El canto gregoriano es una oración cantada, en latín, a capella, monódica, de autor anónimo (ya que era de inspiración divina) y cuyos textos, eran dignos de ser conservados, por ser sagrados, y por ello, se escribían con pluma de oca sobre el pergamino, para no olvidarlos e interpretarlos en la Misa.

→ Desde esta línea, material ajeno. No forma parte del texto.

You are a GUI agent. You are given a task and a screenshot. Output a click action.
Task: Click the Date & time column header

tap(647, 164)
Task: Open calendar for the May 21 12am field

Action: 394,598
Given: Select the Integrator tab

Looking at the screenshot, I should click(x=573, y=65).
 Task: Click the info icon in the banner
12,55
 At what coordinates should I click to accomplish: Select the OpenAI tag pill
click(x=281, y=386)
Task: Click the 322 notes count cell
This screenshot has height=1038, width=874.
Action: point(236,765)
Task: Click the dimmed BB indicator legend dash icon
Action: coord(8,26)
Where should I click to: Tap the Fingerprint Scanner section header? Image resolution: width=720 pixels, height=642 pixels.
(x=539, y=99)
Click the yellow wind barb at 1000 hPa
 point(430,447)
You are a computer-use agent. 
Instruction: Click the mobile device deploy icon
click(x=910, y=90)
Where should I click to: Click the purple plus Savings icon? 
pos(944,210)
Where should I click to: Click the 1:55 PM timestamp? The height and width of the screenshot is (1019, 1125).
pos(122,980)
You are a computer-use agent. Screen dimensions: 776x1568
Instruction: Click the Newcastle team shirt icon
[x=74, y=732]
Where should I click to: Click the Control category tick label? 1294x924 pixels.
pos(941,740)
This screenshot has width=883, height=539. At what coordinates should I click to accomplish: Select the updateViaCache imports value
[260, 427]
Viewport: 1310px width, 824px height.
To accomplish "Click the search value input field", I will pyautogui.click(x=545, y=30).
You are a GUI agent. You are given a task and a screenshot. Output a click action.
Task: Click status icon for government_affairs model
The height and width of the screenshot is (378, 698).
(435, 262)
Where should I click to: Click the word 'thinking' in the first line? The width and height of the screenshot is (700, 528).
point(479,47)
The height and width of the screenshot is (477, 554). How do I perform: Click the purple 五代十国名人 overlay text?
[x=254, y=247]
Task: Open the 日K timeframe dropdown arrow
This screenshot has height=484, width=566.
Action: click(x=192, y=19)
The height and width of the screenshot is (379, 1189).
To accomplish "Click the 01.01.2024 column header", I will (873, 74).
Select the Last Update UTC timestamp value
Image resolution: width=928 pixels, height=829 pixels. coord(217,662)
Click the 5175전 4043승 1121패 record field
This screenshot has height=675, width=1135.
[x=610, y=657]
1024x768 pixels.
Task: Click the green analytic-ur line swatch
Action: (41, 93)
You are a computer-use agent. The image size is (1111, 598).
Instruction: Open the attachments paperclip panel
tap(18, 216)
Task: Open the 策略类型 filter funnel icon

También se sospecha que el menor repertorio existente de música profana de aquella época, no es debido a que hubiera menos canciones profanas que exaltaban el amor, el desamor, la sátira o las grandes hazañas de grandes héroes, sino que no era digna de ser conservada. Por ello, paso tiempo hasta que los trovadores y trovadoras, en torno a los s. XII y XIII, nobles ya formados, escribían sus composiciones en lenguas vernáculas, con autoría propia, y los juglares se encargaban de su difusión.

 

Pero, ¿Quién pudo componer CARMINA BURANA, un conjunto de canciones profanas en LATÍN...?

 

No quepa duda, tuvo que ser alguien relacionado con el Clero, conocedor de la lengua culta, un GOLIARDO tal vez. Los Goliardos eran monjes que habían dejado la vida religiosa, sus canciones celebran los placeres de la taberna y el amor, y aunque a finales del s. XIII el término indicaba reproche y desprecio, eran hombres cultos y poetas con gran habilidad y poder, que sentían gran orgullo de su arte.

 

Otro término que podríamos destacar aquí sería el de los CLÉRIGOS ERRANTES (o ESTUDIANTES ERRANTES), la diferencia con los anteriores, es que, aunque vagabundos, seguían siendo clérigos y disfrutaban de los privilegios de su clase y protección de la Iglesia, a pesar de su comportamiento reprobable.

 

CONTRATEORÍA:

La calidad del manuscrito y el cuidado de su confección, indican que no pueden ser obra privada de un estudiante, de un goliardo, sino encargo de una persona con poder y riqueza que pudiera permitirse ése lujo. Lipphardt confirmo la teoría de B. Bischoff, basándose en la comparación de las características de éste manuscrito con otros de la misma zona.